方法:破骨细胞的传代:取成年SPF 级雄性SD 大鼠1只,体重250 g,腹主动脉采血,分离周围血单个核细胞,经RANKL、M-CSF诱导培养2周,形成多核破骨细胞后,采用胰蛋白酶消化、震荡、吹打法,制成细胞悬液,离心后用含RANKL、M-CSF的α-MEM完全培养基重悬,接种至6孔培养板与直径35 mm培养皿中。破骨细胞的冻存:取上述细胞悬液,离心后用DMSO、FBS、α-MEM(1:2:7)冻存液,按常规程序将细胞冻存于-196 ℃液氮中。破骨细胞的复苏:从液氮中取出冻存的破骨细胞,37 ℃水浴中快速解冻,加PBS离心清洗后,用含RANKL、M-CSF的α-MEM完全培养基重悬,接种至6孔细胞培养板与直径35 mm培养皿中。同时对传代与复苏培养中破骨细胞的消化与贴壁过程,采用倒置相差显微镜与活细胞工作站进行观察记录与动态成像,3 d后作TRAP染色。

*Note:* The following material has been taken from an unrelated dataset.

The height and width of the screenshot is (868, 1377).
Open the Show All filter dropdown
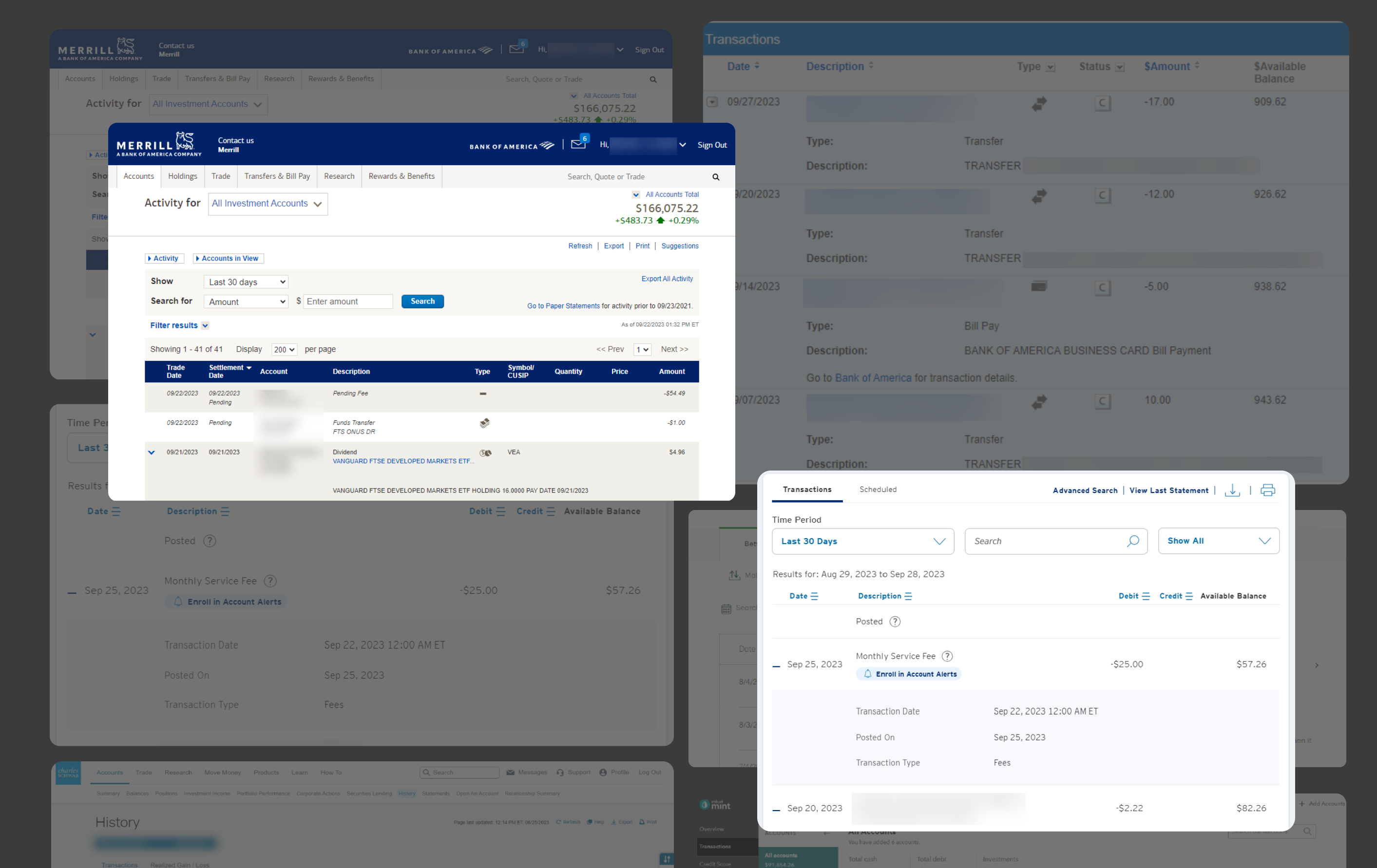(x=1218, y=541)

结果:破骨细胞经胰蛋白酶消化、震荡、吹打后,细胞基本上脱壁、悬浮,可以制成细胞悬液,用于传代与冻存。破骨细胞传代培养后,大多在2 h内开始贴壁,贴壁后胞内细胞核清晰可见。经液氮冻存的破骨细胞,复苏培养后2~3 h开始贴壁,胞质展开,可见多个细胞核。传代与冻存复苏培养后的破骨细胞,TRAP染色呈阳性反应。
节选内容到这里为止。